Bi-directional regulation between RNF6 and AKT: Potential mediators of prostate cancer progression

Abstract

Currently androgen deprivation therapy (ADT) is the initial treatment for men with metastatic prostate cancer. Despite the initial response to ADT, nearly all men develop advanced castrate-resistant prostate cancer (CRPC). Due to the lack of effective therapy for CRPC patients, the biology of such tumors has been under intense investigation. Previously, our laboratory demonstrated that protein expression of ring finger protein 6 (RNF6) ubiquitin ligase is increased in advanced human prostate tumors and that RNF6 was required for the growth of CRPC. The purpose of this study was to identify mechanisms by which RNF6 promote growth of CRPC cells. Using mass spectrometry, several RNF6 associated proteins were identified, one of which was AKT kinase (also called protein kinase B). A growing body of data suggests that AKT kinase promotes development and progression of CRPC. This study identifies novel roles the RNF6 ubiquitin ligase and AKT kinase in the growth of CRPC through mechanisms involving cross-regulation between the two proteins. We demonstrate that RNF6 is required for basal and growth factor mediated AKT kinase activity. RNF6 induces AKT polyubiquitination at lysine 183 within the kinase domain and this ubiquitination is required for the kinase activity. Additionally AKT ubiquitination at lysine 183 is required for proper nuclear/cytosol distribution and disruption of association with PH domain and leucine rich repeat protein phosphatase (PHLPP), thereby maintaining AKT phosphorylation required for the kinase activity. Functional assays reveal that RNF6 induced AKT ubiquitination at lysine 183 is required for prostate cancer cells growth under androgen depleted conditions. Mass spectrometry analysis also reveals that AKT phosphorylates RNF6 at serine 219. AKT induced RNF6 phosphorylation at serine 219 is required for RNF6 association with the androgen receptor (AR) and regulation of its activity.
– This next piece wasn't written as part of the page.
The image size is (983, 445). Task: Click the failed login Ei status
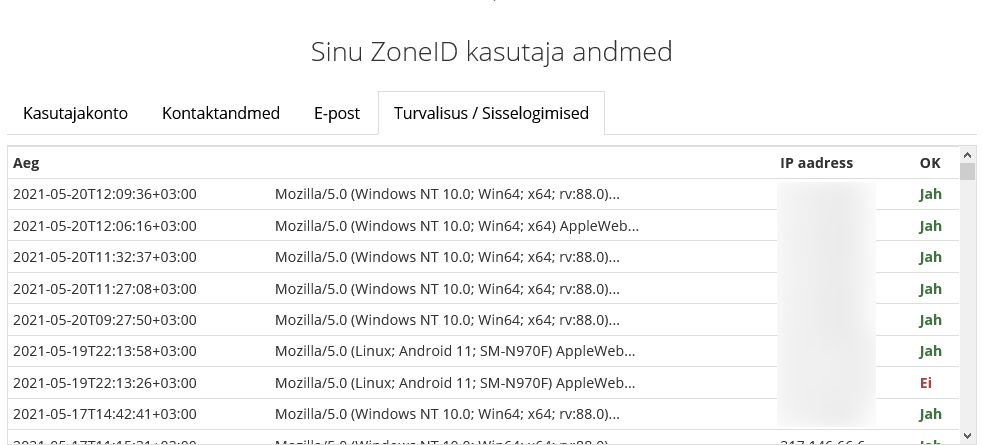925,382
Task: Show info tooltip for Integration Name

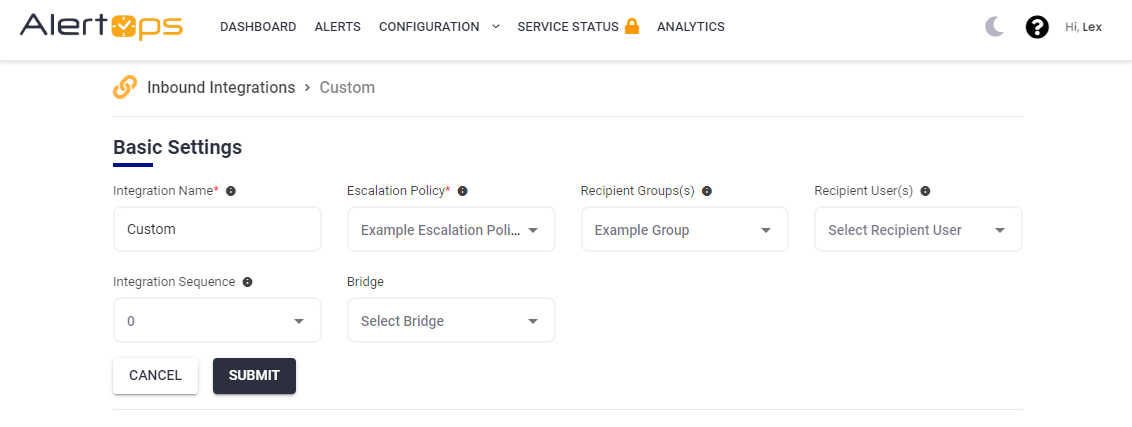Action: (231, 191)

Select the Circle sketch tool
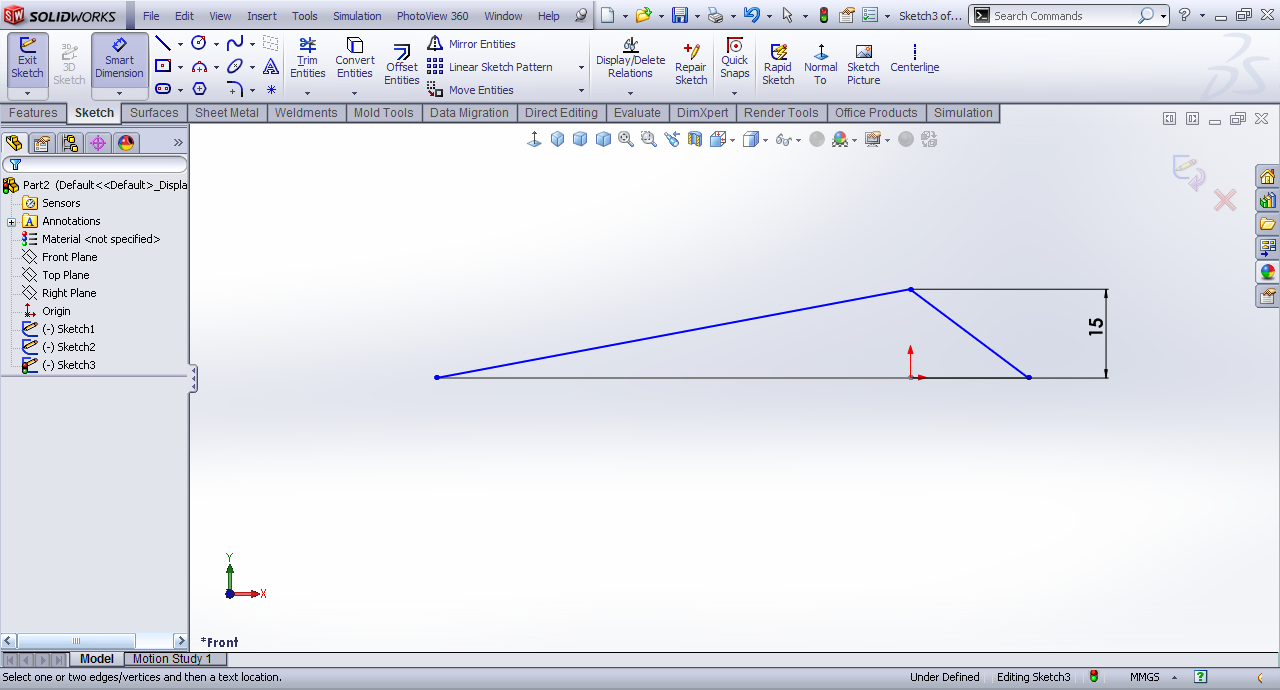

This is a novel mechanism of AR regulation by AKT through an effector protein, RNF6. In conclusion, RNF6 regulates AKT kinase activity through ubiquitination. On the other hand, AKT mediated RNF6 phosphorylation is required for RNF6 induced upregulation of AR activity. These are novel roles of AKT and RNF6 in driving castrate resistant growth of prostate cancer cells.